TOKYO -- Japanese retail group Aeon will introduce self-checkout registers that can read the prices of items to its 1,000 supermarkets, the latest effort to cope with a severe lack of manpower.
The new system will debut this year at Aeon's supermarket units: United Super Markets Holdings (USMH), which operates about 520 stores in the Kanto area, including Tokyo and its neighboring prefectures; and AEON Retail, which has about 350 general merchandise stores in Japan's main islands of Honshu and Shikoku, excluding the northern Tohoku region. Approximately 190 Daiei stores will also use the system.
The cost of the introduction is less than 10% of a similar system Amazon already offers, in which customers read tags using their smartphones, according to Aeon. Unlike Amazon’s unmanned store Amazon Go, customers will have to scan products by themselves.
Amazon Go and other foreign retailers are leading in the sector of completely unmanned stores. The cost of opening a new physical store that uses self-checkout registers is as high as hundreds of millions of yen (millions of dollars) due to the many cameras and sensors used to track customers' movements. But the introduction cost at Aeon Retail is estimated to be less than 10 million yen ($100,000) per store, making it easy to carry out.
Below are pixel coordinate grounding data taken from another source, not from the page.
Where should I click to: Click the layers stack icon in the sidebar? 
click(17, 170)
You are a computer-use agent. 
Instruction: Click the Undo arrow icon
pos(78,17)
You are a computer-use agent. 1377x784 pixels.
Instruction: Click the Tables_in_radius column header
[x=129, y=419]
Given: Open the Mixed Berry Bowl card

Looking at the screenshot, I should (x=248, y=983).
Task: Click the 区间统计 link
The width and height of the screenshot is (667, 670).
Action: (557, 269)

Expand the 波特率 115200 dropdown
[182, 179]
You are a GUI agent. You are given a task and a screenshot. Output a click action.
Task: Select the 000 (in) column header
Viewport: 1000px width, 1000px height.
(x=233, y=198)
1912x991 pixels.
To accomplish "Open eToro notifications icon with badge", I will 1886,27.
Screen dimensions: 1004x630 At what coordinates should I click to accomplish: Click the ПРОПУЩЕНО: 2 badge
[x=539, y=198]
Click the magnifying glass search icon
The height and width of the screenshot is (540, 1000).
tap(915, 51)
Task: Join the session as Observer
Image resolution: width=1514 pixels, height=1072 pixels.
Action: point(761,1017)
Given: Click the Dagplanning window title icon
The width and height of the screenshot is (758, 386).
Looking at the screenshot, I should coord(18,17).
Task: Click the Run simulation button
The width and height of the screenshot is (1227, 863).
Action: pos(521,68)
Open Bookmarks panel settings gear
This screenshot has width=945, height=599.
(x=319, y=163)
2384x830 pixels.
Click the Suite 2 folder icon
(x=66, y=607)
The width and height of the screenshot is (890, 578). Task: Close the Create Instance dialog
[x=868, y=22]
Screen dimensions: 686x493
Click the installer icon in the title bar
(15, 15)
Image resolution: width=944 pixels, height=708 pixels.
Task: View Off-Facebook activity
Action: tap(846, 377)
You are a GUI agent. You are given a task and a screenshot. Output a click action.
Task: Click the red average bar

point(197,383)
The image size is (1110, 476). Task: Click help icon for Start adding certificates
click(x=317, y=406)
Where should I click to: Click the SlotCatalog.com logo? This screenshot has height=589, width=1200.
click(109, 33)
At USMH, stores will ask customers to download a dedicated app to their smartphone. Aeon Retail will provide rental smartphones at store entrances. Tags are scanned by a customer's phone when they put a product in their shopping cart. Store staffers do not have to read products at cash registers, and it will reduce waiting times in checkout lines -- the time required for self-checkout will be less than one-tenth of the usual time, according to the company.
In the case of USMH, payment will be made automatically using information such as a credit card registered in the app. Shoppers then can leave the store by holding a QR code over a dedicated device. When customers use a rental smartphone, they will transfer the scanned product information to an unmanned cash register and pay with a card, just like at a regular checkout.